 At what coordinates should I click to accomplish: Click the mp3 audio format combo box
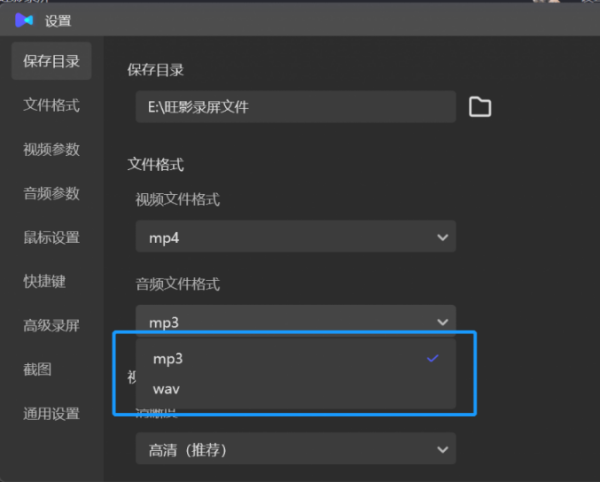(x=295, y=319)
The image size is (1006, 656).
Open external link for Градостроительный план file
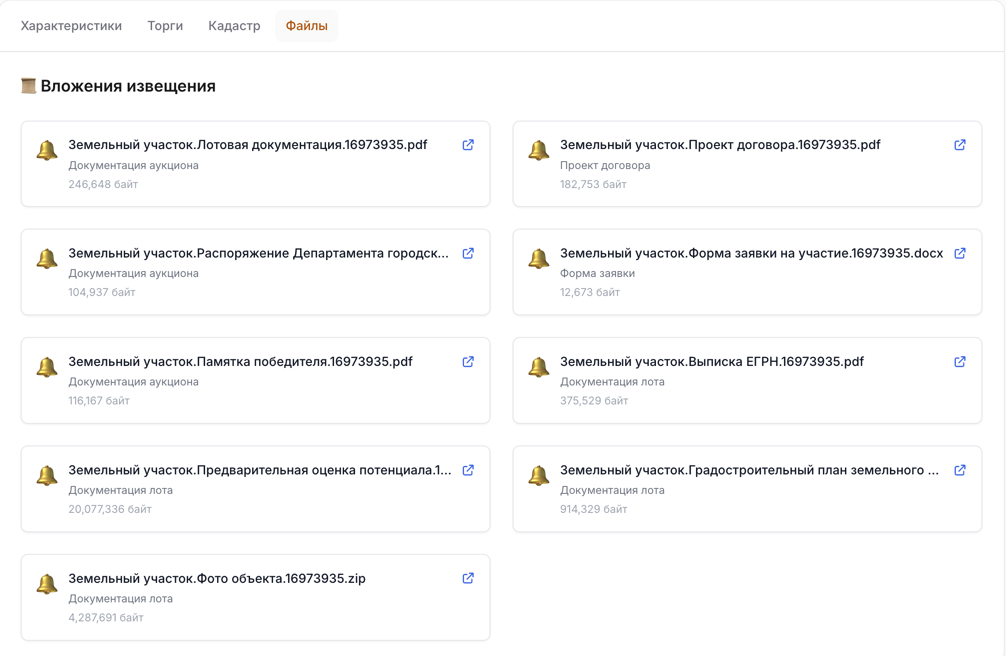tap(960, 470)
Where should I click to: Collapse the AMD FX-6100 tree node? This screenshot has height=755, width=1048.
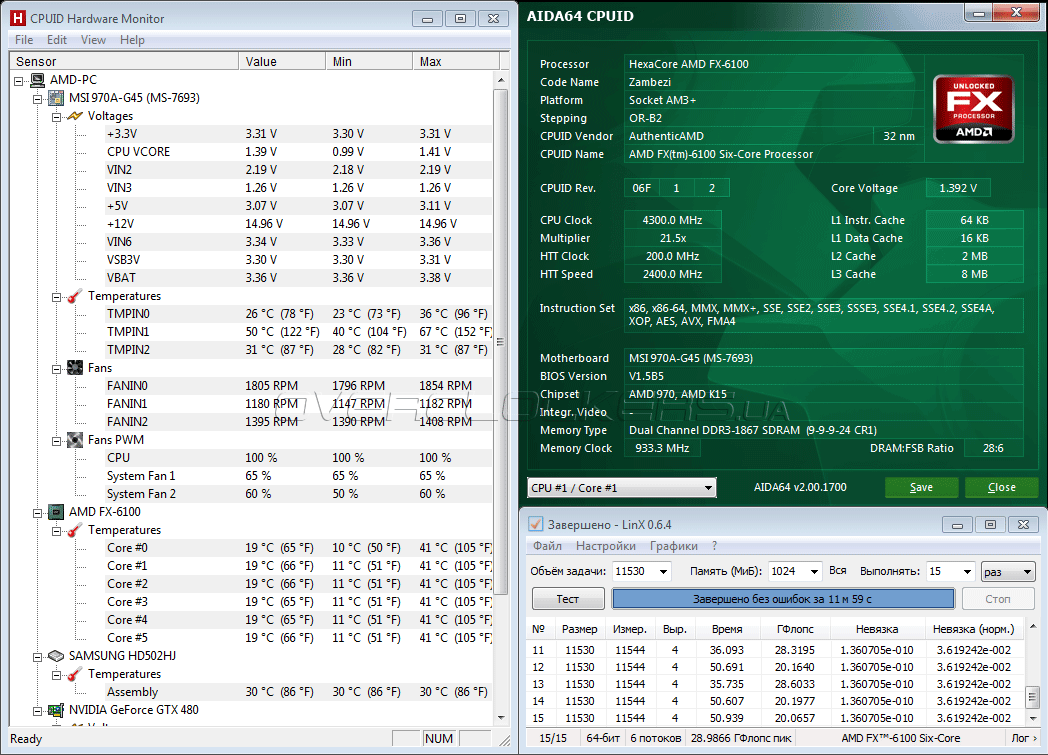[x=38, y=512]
********
# What the exercise asks:
Give back every line of the material exactly as written, but not the pictures.

# Response area:
 At what coordinates should I click to accomplish: Click the mp3 audio format combo box
(x=295, y=319)
The image size is (1006, 656).
Open external link for Градостроительный план file
tap(960, 470)
Where should I click to: Collapse the AMD FX-6100 tree node? This screenshot has height=755, width=1048.
[x=38, y=512]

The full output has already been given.